Maintenance of a BIIGLE instance

This guide describes how basic maintenance operations such as updates of a BIIGLE instance work.

Updating

Perform these steps to update an existing BIIGLE instance.

  1. Apply the latest changes from the biigle/biigle repository with git pull upstream master (or git pull upstream gpu if you use the GPU setup). If this throws an error that 'upstream' does not appear to be a git repository, configure the upstream repository first:

    $ git remote add upstream https://github.com/biigle/biigle.git
    

    Check if the latest changes include modifications to the build/.env.example file. If yes, update your build/.env file with the new variables. You can check the changelog of the releases to get a list of changed files.

  2. Get the newest versions of the Docker images:

     $ docker pull ghcr.io/biigle/app:latest
     $ docker pull ghcr.io/biigle/web:latest
     $ docker pull ghcr.io/biigle/worker:latest
    
  3. Run cd build && ./build.sh. This will fetch and install the newest versions of the BIIGLE modules, according to the version constraints configured in build.sh. Again, you can do this on a separate machine, too (see above). In this case the images mentioned above are not required on the production machine.

  4. If the update requires a database migration, do this:

    1. Put the application in maintenance mode: ./artisan down.

    2. Do a database backup. This might look along the lines of:

       docker exec -i $(docker compose ps -q database) \
          pg_dump -U biigle -d biigle > biigle_db.dump
      
  5. Update the running Docker containers: docker compose up -d.

  6. If the update requires a database migration, do this:

    1. Run the migrations ./artisan migrate
    2. Turn off the maintenance mode: ./artisan up
  7. Run docker image prune to delete old Docker images that are no longer required after the update.

Common tasks

BIIGLE runs as an ensemble of multiple Docker containers (called "services" by Docker Compose).

  • app runs the BIIGLE PHP application that handles user interactions.
  • web accepts HTTP requests, forwards them to the PHP application or serves static files.
  • worker executes jobs from the asynchronous queue which are submitted by app. This is the only service that runs multiple Docker containers in parallel.
  • scheduler runs recurring tasks (similar to cron jobs).
  • cache provides the Redis cache that BIIGLE uses.
  • database provides the PostgreSQL database that BIIGLE uses.

To interact with these services rather than individual Docker containers, you have to use Docker Compose. Here are some common tasks a maintainer of a BIIGLE instance might perform using Docker Compose.

Inspect the logs of running containers

docker compose logs [service]

This shows the log file of the [service] service. You can use --tail=[n] to show only the last [n] lines of the log file and -f to follow the log file in real time.

Restart all services

docker compose restart

This may be required if a service crashed or if file system mounts changed.

Run an artisan command

./artisan [command]

This runs the artisan command [command] in the worker service.
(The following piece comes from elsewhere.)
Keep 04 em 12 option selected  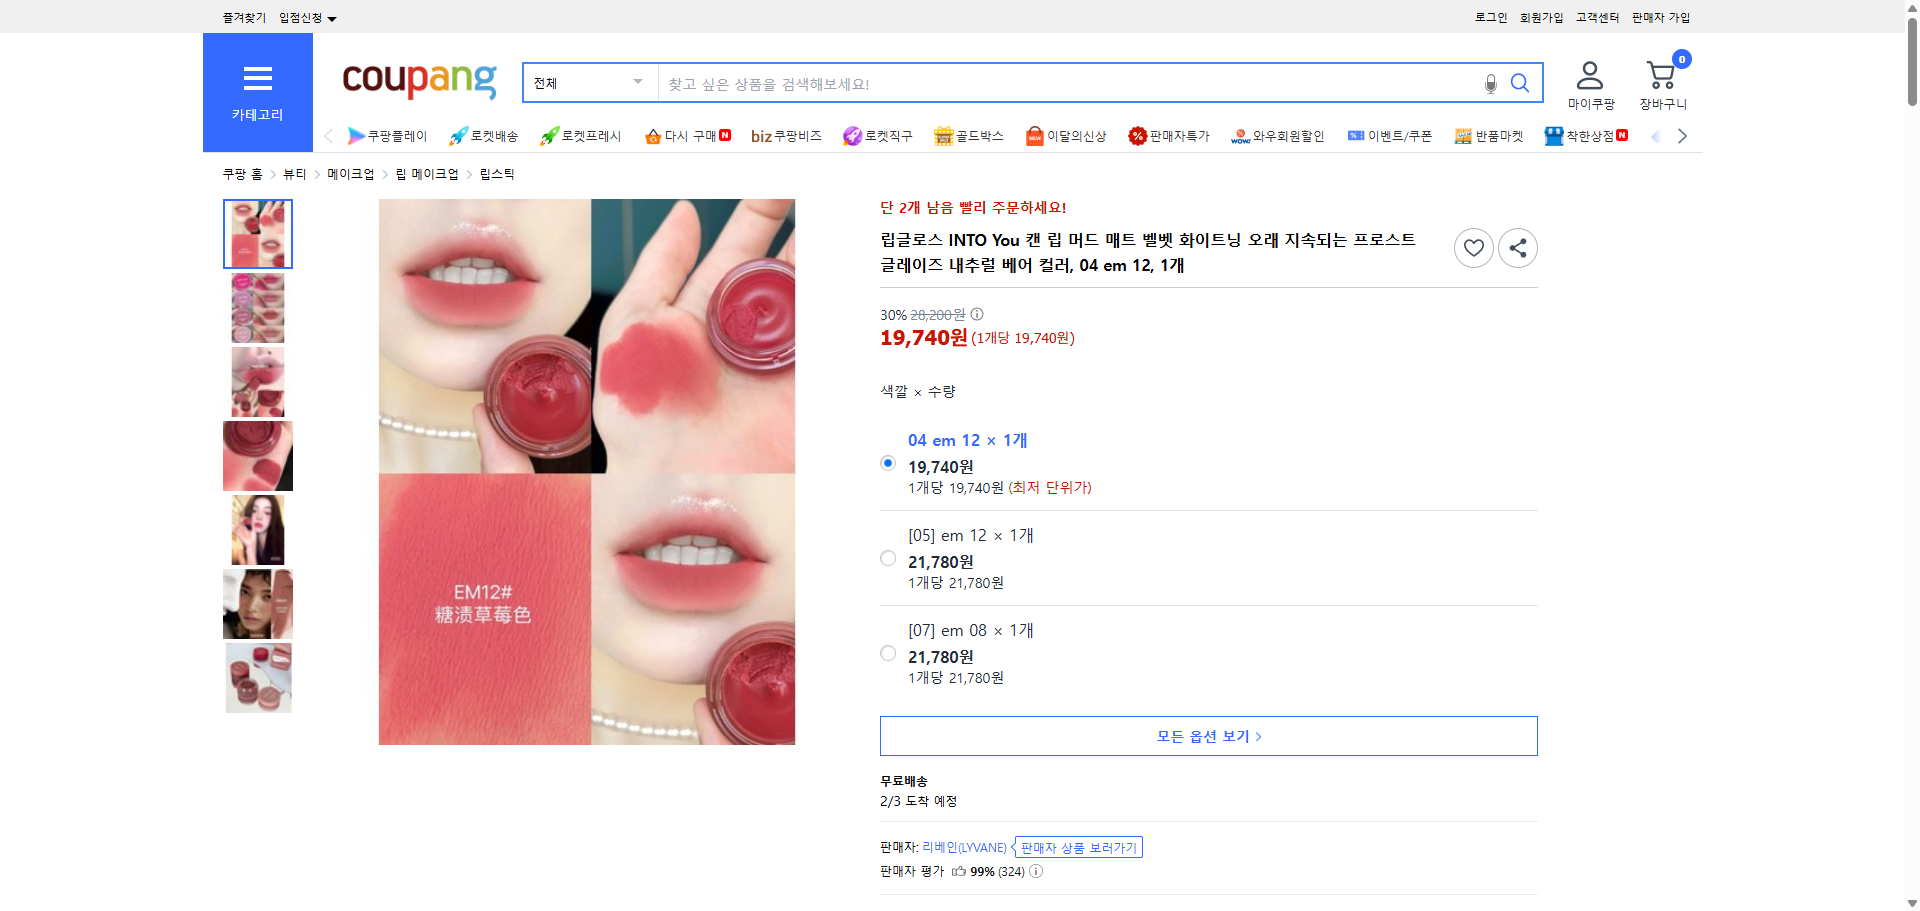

Access the interactive shell

./artisan tinker

This opens the interactive PHP shell that you can use to manipulate BIIGLE. The shell only runs in the worker service as a debugging mechanism.

Change the number of worker containers

docker compose up -d --scale worker=[n]

Set the number of worker containers running in parallel to [n]. If you want this to persist, set scale: [n] for the worker service in docker-compose.yaml.